● Objective
Put the lines of the entries into a JSON list of strings with one string per line, starting at the line containing "Click the VSys One title bar icon" and ending at the last line of the entries, and omit blank lines. Leave the pictures out of the answer.
-------- Records for the task --------
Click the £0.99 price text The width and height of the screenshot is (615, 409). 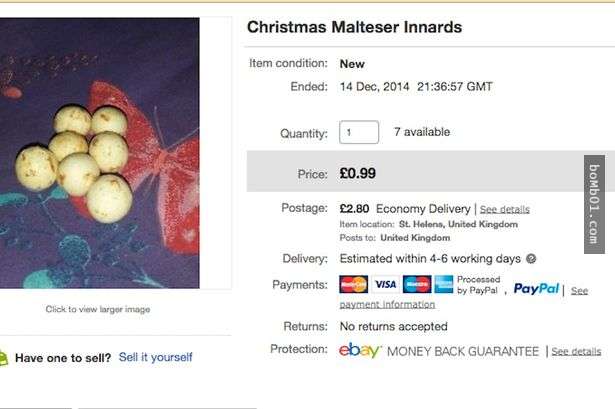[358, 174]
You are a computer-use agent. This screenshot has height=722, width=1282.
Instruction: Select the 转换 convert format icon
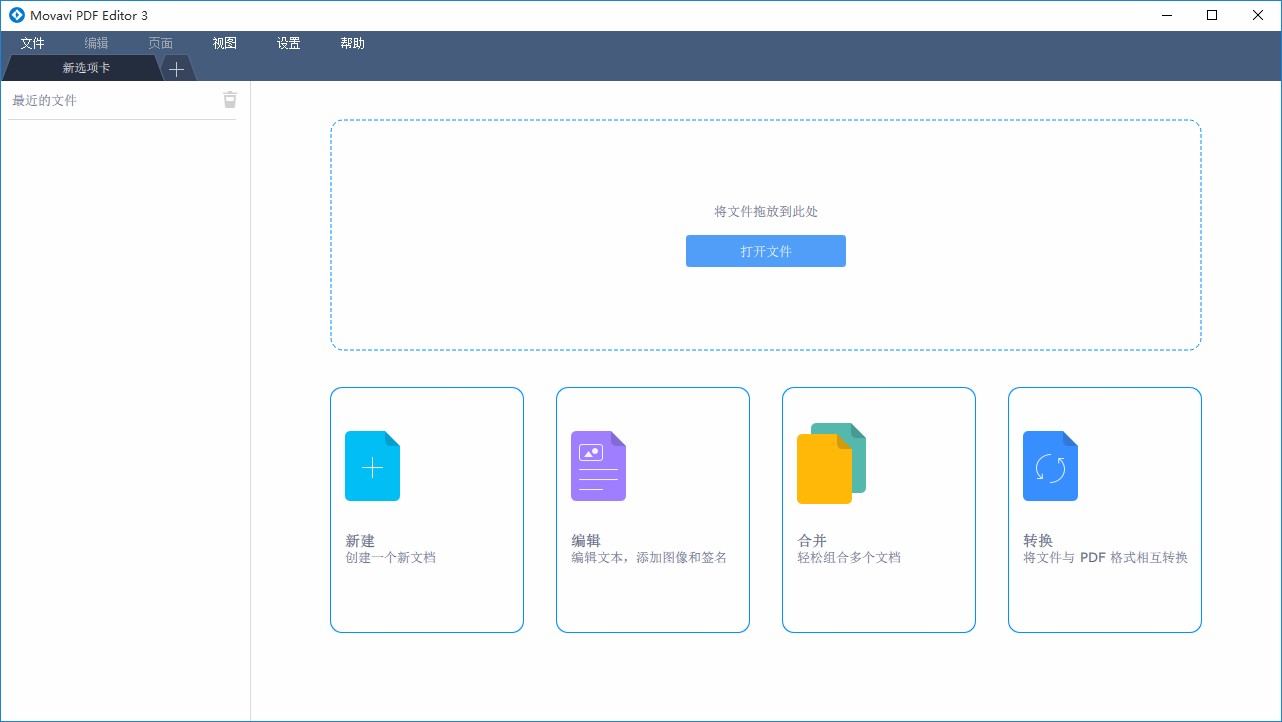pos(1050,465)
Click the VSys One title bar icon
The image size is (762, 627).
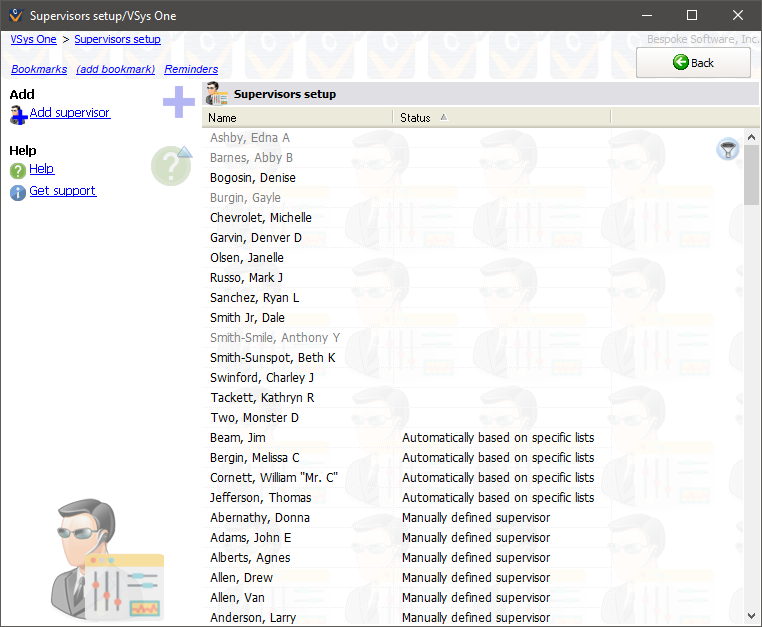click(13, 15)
--------
● Result below
[
  "Click the VSys One title bar icon",
  "The image size is (762, 627).",
  "click(13, 15)"
]